A. I wouldn't say that but if you are a shrinking violet the more experienced players in the league will try and influence or intimidate you. They will try to get the upper hand by trying to get the next decision in their favour, when the next 50-50 challenge happens. Players can be shrewd and good at their job. They will use every tool in their locker to get a decision. Equally, us referees have to use every tool in our locker to maintain discipline on the pitch and get the best out of the players. If the players don't infringe the laws of the game you won't hear about the referee. We only have to step in when they do that and it's the nature of the beast.
Q. So why are you still doing it, all these years later?
A. Sheer enjoyment. You don't have the thrill of playing but you can enjoy refereeing.
Q. But you must have experienced some hard times?

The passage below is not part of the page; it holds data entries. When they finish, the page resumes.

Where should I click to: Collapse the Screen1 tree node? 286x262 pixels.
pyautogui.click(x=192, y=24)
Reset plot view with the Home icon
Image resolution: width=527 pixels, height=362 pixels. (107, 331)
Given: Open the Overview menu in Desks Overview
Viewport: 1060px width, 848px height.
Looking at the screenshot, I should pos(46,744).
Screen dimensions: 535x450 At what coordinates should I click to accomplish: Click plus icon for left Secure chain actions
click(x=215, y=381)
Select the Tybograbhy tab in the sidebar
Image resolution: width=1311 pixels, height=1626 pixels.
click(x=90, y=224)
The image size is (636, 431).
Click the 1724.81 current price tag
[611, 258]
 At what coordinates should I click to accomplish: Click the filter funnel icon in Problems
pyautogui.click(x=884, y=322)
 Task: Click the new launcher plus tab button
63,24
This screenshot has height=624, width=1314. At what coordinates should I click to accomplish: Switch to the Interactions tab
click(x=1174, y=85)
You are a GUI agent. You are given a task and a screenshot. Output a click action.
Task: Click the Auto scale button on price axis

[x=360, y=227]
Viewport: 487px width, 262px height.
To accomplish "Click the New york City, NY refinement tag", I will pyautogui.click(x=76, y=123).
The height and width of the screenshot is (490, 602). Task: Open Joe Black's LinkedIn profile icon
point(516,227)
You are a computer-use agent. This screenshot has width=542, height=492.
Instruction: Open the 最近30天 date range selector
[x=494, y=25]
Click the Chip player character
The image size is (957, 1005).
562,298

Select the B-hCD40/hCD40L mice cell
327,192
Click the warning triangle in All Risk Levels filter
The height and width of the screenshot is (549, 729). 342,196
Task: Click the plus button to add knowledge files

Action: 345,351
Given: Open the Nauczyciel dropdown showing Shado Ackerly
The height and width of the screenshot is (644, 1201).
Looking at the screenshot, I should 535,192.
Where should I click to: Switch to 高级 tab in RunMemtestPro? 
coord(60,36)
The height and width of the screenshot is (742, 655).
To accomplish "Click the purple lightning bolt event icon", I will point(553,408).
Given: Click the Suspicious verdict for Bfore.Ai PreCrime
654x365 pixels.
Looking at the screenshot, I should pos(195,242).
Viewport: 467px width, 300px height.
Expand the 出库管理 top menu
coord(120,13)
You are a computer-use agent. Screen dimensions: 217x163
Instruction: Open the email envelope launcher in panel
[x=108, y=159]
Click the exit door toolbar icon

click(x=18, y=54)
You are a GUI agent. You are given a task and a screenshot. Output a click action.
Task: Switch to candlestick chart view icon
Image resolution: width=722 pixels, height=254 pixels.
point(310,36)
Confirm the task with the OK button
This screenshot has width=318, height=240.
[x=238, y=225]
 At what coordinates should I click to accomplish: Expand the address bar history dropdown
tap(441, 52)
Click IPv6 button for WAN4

A. I'm not the only referee in the country who has gone home, thrown the kit bag up the hallway and said 'that's it, I'm finished.' I've had those moments but your colleagues will always support you and we believe in what we are doing. You need a football and a referee to play this game. Sometimes people will say neither the football nor the referee are any good but that's our life. A player can have a go at me but I can say to him 'you're not having such a great game either, I see your number on the board, you're going off!' I think a bit of banter with the players is okay and I'm fortunate to be well established in the game.
Q. How do you find the criticism, including from social media?
A. I think the scrutiny on the referees and players has never been more intense. When I started out you might have had one BBC camera while six games were on. Now every game is covered and every fan has the potential to be a cameraman with his mobile phone. In the refereeing fraternity here we think VAR is a fan on the sidelines posting on Twitter. We put ourselves in the kitchen and we expect a bit of heat. At times fans will overstep the mark. I don't believe because they pay in they can say what they want to you. Players and managers also get scathing criticism. I don't think it's right when people want to infringe on people's personal lives. That line should not be crossed but some people don't see it that way. Some people just want to lambast you.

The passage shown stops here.